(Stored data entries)
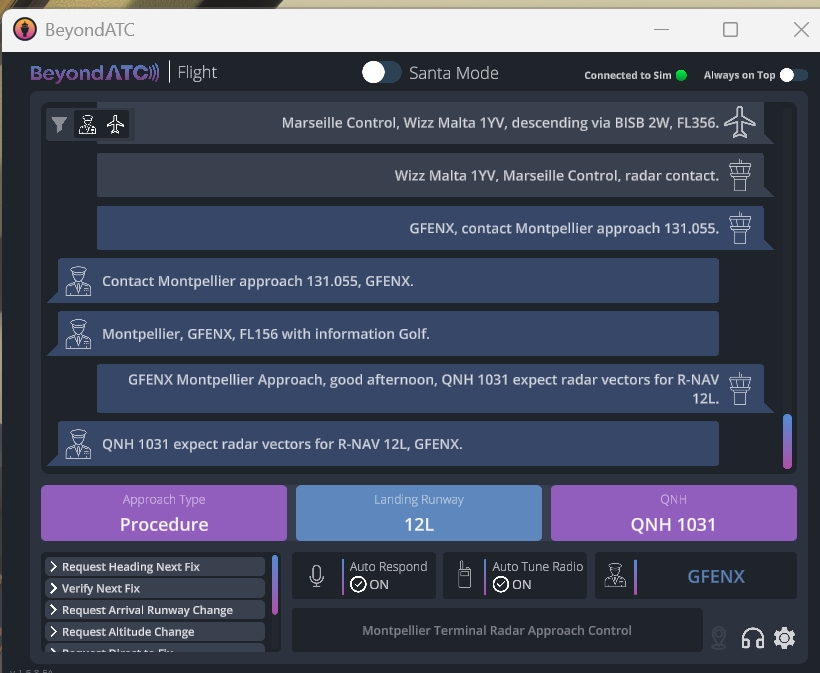The width and height of the screenshot is (820, 673).
Task: Click the chat log vertical scrollbar
Action: [787, 441]
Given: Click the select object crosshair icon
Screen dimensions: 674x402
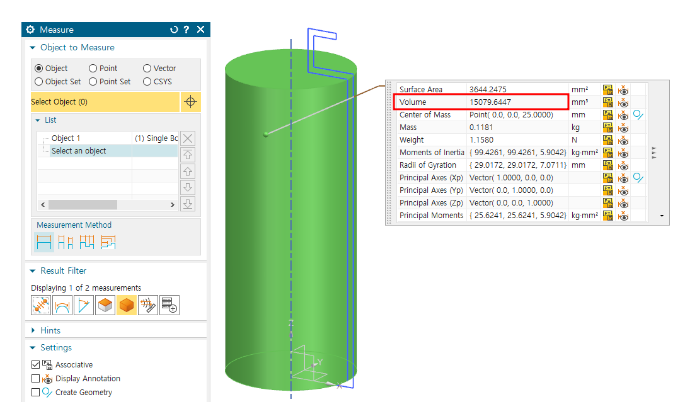Looking at the screenshot, I should (x=191, y=102).
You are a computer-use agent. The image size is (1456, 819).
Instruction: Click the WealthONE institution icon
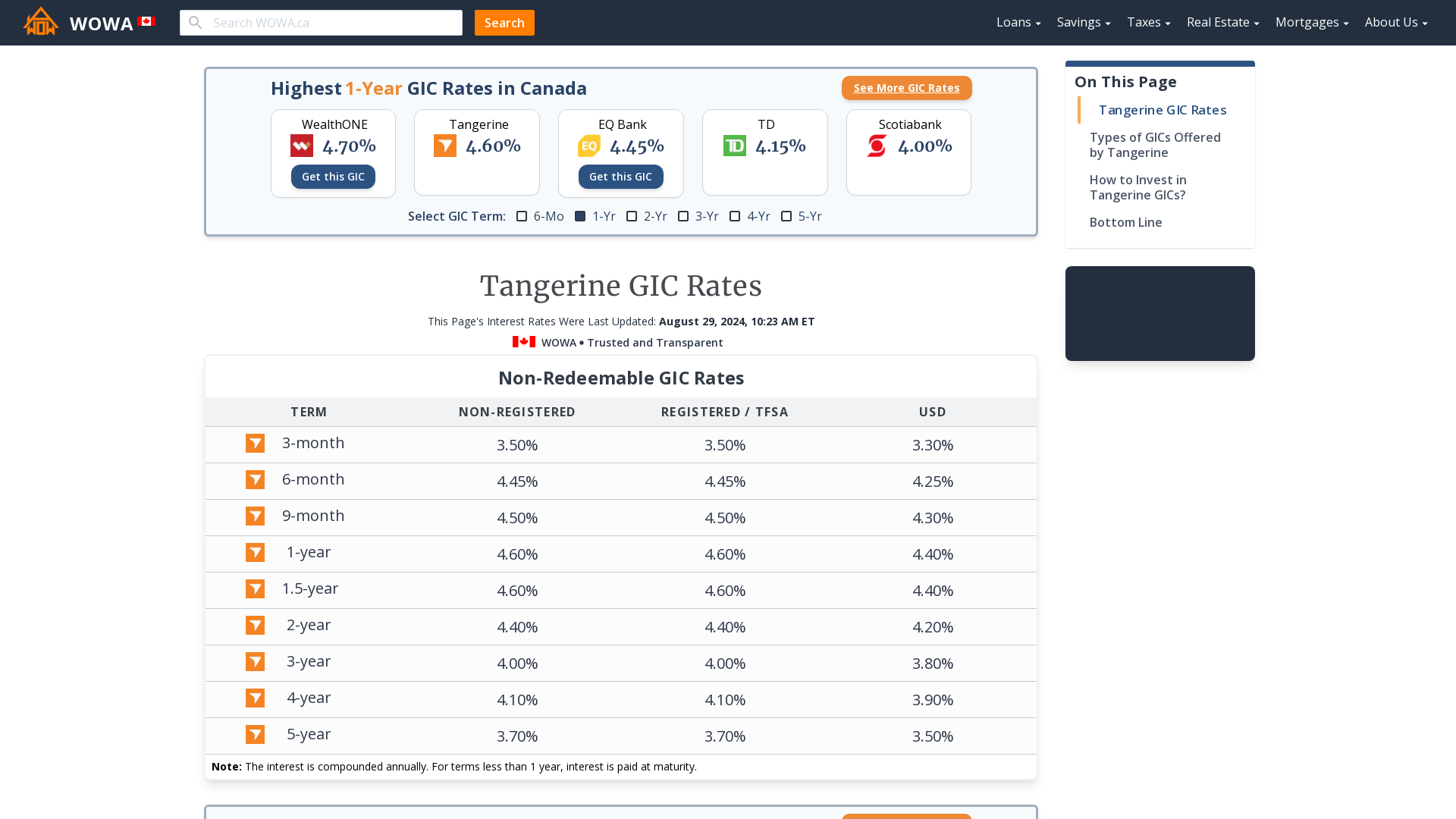(300, 146)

EXERCISE AIM:
The output must match, line for line, the span from the line containing "Screen dimensions: 674x402" through the end of the data, with the pictures removed.

RESPONSE FOR THIS EXERCISE:
Screen dimensions: 674x402
Looking at the screenshot, I should (x=191, y=102).
You are a computer-use agent. The image size is (1456, 819).
Instruction: Click the WealthONE institution icon
(300, 146)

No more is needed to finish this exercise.